Prima fuit illorum qui existimarunt huiusmodi conchas et plura huius generis illuc reducta fuisse quo tempore a diluviis aquarum superati fuerunt. Haec opinio non prorsus admittenda esse videtur, quoniam olim terra et montes non a mari, sed ab immodicis imbribus, nimirum caeli inundationibus fuerunt obruti. Praeterquamquod non in omnibus montibus, sed in quibusdam horum similia testacea lapidea observantur. La prima tesi è di coloro i quali ritengono che le conchiglie di questo tipo e di altri furono portate lì nel tempo in cui furono ricoperti dalle acque del diluvio. Ma questa opinione non va ammessa, poiché la terra e i monti non dal mare, ma dalle pioggie e dalle inondazioni del cielo furono colpiti. Peraltro questi gusci lapidei non si trovano in tutti i monti ma solo in alcuni.

Secunda sententia fuit illorum qui arbitarti sunt conchylia et alia huius generis testacea in montes a mari fuisse iactata quoniam hos montes a mari factos esse asseverarunt; dum olim arena in cumulos una cum conchyliis coacervata fuit quandoquidem ubi nunc montes conspiciuntur, antiquitus mare fluctuasse pronunciarunt, quo postea paulatim recedente, huiusmodi arenarum cumuli cum testaceis nimirum montes cum insulis detecti fuerunt. La seconda tesi è quella di coloro che ritengono chele conchiglie furono gettati nei monti dal mare, poiché i monti stessi furono formati dal mare; le conchiglie furono depositate mentre si accumulava la sabbia, così che ora dove si vedono i monti, lì una volta fluttuava il mare, il quale poi ritirandosi lentamente, i monti formatisi con la sabbia frammista a sabbia emersero.

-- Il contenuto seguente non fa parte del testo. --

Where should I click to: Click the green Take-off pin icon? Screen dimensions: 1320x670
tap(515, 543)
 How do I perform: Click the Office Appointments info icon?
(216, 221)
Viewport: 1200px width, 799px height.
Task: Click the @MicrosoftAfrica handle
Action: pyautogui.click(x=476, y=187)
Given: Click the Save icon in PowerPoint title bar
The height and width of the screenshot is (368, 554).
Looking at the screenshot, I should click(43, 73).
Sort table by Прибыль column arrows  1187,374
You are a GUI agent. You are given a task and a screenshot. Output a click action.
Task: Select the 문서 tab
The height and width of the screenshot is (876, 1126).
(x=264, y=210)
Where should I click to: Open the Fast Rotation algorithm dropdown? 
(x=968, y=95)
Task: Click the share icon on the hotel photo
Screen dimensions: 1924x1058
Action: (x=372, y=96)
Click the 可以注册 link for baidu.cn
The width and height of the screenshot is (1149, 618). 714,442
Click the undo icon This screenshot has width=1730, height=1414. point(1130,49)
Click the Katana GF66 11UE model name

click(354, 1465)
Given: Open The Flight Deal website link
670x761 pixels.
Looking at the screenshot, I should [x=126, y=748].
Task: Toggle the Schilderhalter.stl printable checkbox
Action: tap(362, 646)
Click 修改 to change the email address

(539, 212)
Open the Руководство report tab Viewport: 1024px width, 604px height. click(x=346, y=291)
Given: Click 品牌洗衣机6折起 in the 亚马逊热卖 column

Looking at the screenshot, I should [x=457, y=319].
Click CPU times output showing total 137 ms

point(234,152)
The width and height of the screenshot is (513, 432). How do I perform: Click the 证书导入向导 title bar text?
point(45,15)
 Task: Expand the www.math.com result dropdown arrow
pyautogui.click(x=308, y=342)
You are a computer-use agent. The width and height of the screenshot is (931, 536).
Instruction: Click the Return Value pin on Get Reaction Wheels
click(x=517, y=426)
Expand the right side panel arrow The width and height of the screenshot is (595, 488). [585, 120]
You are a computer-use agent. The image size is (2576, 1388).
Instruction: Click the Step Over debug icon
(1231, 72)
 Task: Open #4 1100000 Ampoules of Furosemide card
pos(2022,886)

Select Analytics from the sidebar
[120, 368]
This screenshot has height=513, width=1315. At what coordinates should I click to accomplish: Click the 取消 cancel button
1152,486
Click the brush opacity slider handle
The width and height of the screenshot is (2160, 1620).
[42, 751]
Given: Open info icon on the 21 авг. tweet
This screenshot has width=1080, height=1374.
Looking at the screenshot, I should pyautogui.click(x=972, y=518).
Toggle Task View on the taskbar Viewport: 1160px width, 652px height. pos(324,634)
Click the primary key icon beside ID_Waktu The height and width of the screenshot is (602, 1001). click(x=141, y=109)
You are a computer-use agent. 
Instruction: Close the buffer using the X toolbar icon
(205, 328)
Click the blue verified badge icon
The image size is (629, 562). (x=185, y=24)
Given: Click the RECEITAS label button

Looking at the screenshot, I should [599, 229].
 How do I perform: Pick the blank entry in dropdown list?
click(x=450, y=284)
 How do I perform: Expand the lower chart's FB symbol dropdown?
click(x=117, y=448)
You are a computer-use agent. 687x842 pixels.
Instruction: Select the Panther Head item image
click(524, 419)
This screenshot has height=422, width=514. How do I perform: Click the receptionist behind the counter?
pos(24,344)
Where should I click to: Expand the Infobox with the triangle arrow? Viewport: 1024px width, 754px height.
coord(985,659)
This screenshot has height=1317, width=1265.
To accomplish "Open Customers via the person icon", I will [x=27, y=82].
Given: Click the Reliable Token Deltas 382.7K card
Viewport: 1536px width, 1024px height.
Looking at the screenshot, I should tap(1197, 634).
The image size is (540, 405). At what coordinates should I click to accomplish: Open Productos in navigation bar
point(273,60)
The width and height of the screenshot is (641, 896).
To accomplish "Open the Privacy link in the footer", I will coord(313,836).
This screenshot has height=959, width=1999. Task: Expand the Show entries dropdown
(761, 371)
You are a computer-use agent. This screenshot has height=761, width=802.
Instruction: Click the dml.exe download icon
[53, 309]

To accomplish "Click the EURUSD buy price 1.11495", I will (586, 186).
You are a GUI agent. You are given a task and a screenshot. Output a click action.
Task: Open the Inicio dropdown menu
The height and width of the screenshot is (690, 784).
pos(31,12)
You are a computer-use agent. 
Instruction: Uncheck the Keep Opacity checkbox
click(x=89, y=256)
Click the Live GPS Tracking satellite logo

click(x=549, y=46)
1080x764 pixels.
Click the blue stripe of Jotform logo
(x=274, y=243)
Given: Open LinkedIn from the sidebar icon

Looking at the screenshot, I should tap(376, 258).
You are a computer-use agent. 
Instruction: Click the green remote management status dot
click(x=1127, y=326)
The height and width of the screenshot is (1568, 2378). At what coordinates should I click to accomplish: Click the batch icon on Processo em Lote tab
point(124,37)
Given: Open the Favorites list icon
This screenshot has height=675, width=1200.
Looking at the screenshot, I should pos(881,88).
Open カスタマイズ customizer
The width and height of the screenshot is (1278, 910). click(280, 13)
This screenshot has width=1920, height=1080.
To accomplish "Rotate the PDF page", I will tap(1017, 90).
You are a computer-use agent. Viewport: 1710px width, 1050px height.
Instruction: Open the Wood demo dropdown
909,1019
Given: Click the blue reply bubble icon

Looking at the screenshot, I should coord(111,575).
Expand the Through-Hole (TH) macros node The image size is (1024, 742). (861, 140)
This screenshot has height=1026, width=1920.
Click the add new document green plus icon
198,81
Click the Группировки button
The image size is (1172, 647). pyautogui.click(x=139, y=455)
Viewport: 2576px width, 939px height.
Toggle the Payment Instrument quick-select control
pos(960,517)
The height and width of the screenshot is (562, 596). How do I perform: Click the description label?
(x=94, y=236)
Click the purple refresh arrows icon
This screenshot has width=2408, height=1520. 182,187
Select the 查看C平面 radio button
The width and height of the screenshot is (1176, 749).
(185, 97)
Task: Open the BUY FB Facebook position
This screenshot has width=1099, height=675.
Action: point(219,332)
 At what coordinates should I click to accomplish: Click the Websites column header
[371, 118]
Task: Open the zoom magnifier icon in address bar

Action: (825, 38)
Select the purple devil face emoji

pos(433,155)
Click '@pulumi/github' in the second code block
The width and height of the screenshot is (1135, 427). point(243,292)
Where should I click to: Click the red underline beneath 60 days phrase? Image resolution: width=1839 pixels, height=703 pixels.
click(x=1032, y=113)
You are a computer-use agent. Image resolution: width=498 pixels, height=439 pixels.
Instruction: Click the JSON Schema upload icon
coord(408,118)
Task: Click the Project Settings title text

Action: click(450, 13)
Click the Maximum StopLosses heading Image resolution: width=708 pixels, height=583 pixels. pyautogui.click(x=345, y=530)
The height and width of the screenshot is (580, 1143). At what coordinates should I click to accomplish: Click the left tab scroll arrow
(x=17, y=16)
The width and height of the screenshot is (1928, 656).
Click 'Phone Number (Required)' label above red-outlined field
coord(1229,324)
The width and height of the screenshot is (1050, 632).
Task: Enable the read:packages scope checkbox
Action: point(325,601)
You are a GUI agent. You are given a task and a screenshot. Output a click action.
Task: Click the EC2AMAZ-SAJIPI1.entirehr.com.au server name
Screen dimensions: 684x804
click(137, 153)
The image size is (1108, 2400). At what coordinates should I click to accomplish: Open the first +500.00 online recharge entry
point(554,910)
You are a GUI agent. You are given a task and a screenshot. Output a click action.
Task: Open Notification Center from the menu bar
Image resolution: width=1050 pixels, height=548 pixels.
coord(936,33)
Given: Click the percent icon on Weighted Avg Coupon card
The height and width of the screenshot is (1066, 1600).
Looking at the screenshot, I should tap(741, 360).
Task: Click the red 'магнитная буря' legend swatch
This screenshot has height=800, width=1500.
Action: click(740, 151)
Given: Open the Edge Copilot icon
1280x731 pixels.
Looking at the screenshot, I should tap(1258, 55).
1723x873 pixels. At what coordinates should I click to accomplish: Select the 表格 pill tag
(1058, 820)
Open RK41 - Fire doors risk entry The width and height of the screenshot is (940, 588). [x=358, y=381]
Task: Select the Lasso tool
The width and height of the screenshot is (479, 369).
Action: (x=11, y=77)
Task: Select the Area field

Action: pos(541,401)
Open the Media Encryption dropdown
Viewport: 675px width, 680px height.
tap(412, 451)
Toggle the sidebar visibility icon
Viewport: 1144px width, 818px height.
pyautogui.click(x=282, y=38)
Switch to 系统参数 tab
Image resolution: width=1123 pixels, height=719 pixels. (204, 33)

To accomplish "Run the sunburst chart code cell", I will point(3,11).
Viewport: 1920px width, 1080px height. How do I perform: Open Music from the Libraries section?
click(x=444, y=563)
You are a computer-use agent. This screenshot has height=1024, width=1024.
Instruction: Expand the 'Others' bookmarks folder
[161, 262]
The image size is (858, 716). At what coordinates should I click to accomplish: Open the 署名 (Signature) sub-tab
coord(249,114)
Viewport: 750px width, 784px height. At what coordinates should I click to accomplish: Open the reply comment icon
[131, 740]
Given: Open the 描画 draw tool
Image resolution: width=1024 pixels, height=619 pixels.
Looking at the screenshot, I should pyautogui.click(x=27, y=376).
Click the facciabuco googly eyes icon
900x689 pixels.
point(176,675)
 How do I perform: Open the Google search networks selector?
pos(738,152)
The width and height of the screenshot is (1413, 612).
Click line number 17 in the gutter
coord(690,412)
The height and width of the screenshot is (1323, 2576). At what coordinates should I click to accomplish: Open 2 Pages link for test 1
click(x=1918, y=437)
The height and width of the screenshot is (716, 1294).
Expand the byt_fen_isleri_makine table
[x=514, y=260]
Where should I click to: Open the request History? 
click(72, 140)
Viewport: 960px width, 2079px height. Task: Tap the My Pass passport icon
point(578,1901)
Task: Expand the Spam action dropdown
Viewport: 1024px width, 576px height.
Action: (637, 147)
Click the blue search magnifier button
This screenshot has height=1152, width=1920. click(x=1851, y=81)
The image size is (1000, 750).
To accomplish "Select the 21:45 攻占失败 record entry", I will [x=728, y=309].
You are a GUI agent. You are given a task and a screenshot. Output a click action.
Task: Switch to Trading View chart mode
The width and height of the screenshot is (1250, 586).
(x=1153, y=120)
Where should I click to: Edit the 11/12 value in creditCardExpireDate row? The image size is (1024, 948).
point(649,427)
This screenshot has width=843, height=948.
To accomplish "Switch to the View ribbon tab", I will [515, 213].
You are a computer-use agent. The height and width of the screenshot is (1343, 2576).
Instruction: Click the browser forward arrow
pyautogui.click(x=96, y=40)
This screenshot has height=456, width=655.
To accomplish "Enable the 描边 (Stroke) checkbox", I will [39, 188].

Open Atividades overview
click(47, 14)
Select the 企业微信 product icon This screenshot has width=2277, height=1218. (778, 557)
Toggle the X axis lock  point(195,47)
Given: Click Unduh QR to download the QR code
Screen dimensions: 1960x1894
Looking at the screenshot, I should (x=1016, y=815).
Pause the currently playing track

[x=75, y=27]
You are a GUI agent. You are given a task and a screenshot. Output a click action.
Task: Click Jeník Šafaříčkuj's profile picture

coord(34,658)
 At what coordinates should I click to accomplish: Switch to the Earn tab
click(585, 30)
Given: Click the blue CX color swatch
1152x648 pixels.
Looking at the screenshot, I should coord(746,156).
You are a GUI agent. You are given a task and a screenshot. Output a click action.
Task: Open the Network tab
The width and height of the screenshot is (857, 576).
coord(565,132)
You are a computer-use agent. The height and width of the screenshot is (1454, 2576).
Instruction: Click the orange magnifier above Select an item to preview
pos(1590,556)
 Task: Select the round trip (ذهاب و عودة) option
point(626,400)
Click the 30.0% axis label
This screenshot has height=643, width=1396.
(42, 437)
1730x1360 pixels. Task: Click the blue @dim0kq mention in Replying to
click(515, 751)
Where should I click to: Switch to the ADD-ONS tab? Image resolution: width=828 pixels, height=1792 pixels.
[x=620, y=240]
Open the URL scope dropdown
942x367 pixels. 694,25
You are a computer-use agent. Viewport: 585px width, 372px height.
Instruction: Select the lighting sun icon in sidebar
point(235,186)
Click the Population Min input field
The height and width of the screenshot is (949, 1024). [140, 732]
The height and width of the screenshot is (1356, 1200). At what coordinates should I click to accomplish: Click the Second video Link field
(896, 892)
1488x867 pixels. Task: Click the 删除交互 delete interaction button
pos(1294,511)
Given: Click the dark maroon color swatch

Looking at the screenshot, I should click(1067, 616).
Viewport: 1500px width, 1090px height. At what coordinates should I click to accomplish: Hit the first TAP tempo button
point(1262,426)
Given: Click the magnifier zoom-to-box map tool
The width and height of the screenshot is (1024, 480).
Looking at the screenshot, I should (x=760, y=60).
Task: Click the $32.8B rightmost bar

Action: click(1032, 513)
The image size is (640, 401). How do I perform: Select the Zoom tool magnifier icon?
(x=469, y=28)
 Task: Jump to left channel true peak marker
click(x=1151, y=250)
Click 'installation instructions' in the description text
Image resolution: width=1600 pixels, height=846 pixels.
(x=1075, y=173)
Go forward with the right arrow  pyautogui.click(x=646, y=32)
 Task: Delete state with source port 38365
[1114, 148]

Idcirco, mare recedente et solo lapidescente, conchylia ibi relicta in lapides concrevisse tradiderunt siquidem, ubi nunc est arida, ibi olim fuisse mare Aristoteles testificatur. Unde Ovidius accedens ad hanc opinionem cecinit hunc in modum: vidi factos ex aequore terras / et procul a mari conchae iacuere marinae Perciò si è raccontato che con la regressione del mare e l’indurimento del suolo, le conchiglie ivi frammiste si impietrirono, e come Aristotele afferma, ove ora è arido una volta c’era il mare. Per cui Ovidio, esprimendo una opinione simile scrisse: « Io ho visto farsi mare ciò che un tempo era terraferma, ho visto che lontano dai flutti vengono alla luce conchiglie marine».

Tertia sententia, quam magis probamus, fuit illorum qui voluerunt testacea, conchylia et alia huius generis ibi absque ulla difficultate progigni posse ubi humor vel liquor ad horum generationem idoneus invenitur. Immo quando non erit aptus generationem idoneus, testam tantummmodo generari affirmarunt. Quid enim vetat quominus interdum liquor salsus in saxis reperiatur ut ex illo animalia marina viva resultent, si locus et humor id expostulent? Sin secus testae tantummodo et conchae in lucem prodeant? Quocirca nulla debemus teneri admiratione quando huiusmodi testacea in montibus inveniuntur, quae postmodum ex natura loci in lapides transmutantur. La terza tesi, che più approvo, è quella di coloro i quali vollero che i testacei, le conchiglie possano nascere senza alcuna difficoltà dove si trova un umore o un liquido idoneo alla loro generazione. Perciò quando non atto alla generazione affermano che si formi solo la conchiglia. Che cosa impedisce infatti che talvolta del liquido salato si ritrovi nei sassi di modo che da quello si generino animali marini o altrimenti i soli gusci? Per ciò non dobbiamo stupirci se testacei di questo genere si trovano sui monti, che poi sono trasformati in sassi dalla natura del luogo.